I spent the entire day in the finca today. It was a wonderful day filled of sucking on cacao seeds (if you´ve never tried them you must, they are so sweet and delicious). We planted some seeds in my friend´s finca (tomatoes, basil, bell pepper, carrots, lettuce, and squash), none of which they grow here so we´re trying it out, to try and increase their vegetable intake. We also harvested some ñame, green bananas, and I carried a log to their home for the fagon (firewood stove). We came back to their home to talk about comarca politics and why the United States is always at war. All while eating boiled ñame with coconut soup and freshly killed duck. A truly fantastic day if you ask me.
It was one of those days where I question whether I really hope for much to change out here. It is such a beautiful, simple, and relaxed way of life. Every time that I go to the finca, sure it is partly hard work, but there is also a lot of time simply spent talking, laughing, and eating. There are many people who have left Playa Balsa to work in the city, especially for the United Fruit company, only to come back. They say it´s just so beautiful! There is always vegetables in the finca and fish in the sea, the only problem is clothes. That seems to be the only reason that people leave these days, to get enough money to buy new clothes, and then they´re back. I think that is especially true now that Red de Opportunidades (the welfare program sponsored by the World Bank) gives the women $100 every two months. That money covers sugar, salt, cooking oil, a little rice, and of course the occasional candy.

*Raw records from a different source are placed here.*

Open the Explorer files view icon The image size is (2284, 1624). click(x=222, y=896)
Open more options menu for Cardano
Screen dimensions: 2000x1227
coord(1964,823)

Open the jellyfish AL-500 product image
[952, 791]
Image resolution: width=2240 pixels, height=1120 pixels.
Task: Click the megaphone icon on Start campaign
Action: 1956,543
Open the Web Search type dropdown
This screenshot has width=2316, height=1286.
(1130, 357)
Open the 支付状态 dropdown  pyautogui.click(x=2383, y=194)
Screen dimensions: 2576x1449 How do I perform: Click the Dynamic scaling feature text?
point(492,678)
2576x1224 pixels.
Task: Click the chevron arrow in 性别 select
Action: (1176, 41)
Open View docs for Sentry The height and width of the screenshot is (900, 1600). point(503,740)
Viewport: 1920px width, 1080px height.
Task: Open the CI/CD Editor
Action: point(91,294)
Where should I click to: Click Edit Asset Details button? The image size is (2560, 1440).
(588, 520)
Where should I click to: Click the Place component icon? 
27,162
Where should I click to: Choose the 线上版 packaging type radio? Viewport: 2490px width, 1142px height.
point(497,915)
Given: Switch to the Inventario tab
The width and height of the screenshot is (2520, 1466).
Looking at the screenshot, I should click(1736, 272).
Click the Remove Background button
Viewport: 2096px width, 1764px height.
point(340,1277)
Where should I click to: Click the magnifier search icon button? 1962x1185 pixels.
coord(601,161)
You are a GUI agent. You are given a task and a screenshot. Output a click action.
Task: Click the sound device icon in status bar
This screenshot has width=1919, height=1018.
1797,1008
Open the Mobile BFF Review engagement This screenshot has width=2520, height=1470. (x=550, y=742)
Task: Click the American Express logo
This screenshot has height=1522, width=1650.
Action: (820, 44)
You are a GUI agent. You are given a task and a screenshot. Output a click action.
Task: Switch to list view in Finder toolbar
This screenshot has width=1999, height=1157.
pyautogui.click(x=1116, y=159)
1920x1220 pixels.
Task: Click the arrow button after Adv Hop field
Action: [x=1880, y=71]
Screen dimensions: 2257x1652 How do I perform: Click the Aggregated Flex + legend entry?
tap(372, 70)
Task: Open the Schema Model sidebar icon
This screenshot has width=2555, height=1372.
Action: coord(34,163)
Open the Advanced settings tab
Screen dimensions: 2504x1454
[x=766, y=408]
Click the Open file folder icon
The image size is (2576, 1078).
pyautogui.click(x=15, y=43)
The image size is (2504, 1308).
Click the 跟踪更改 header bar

Sometimes I do have these epiphanies about the poverty here as I´m sitting in someone´s home. A baby might have just pooped on the floor and it is simply cleaned with a little wet rag and never soap. There are kids running around everywhere carrying machetes and other sharp objects, while the parents give a quick snap that I´m going to hit them if they don´t shut up. And parts of the house seem ready to fall at any moment. And other times, as mentioned above, I get the opposite epiphany, and think to myself, this life really is quite romantic. I think it is recognizing that duality that I have taken away most from being here: the natural beauty, the poor hygiene, the relaxed pace, and likewise, the lack of motivation. It might be the longest vacation I have ever endured, but at the same time, it has been truly eye opening to see another way of living and given me ample time for reflection. I remember before I left everybody would simply say, “It changed my life.” I would hear that and wonder to myself ´but how?´ I don´t know if I´m that much closer to answering that question. Perhaps that is supposed to be the great Peace Corps secret. But in all honesty, the Peace Corps is just the vehicle. Anybody who has ever put themselves into an entirely foreign and uncomfortable situation such as this I believe could relate. You learn about yourself, especially how to find happiness when all your lifelines are cut. You learn about another culture and the way they organize their lives, make decisions, and generally perceive the world. You learn how to try to instill motivation and inspire people to think about the future of their community. And perhaps most of all, you learn that life is a process and that any specific goals you might have started with necessitate adaptation.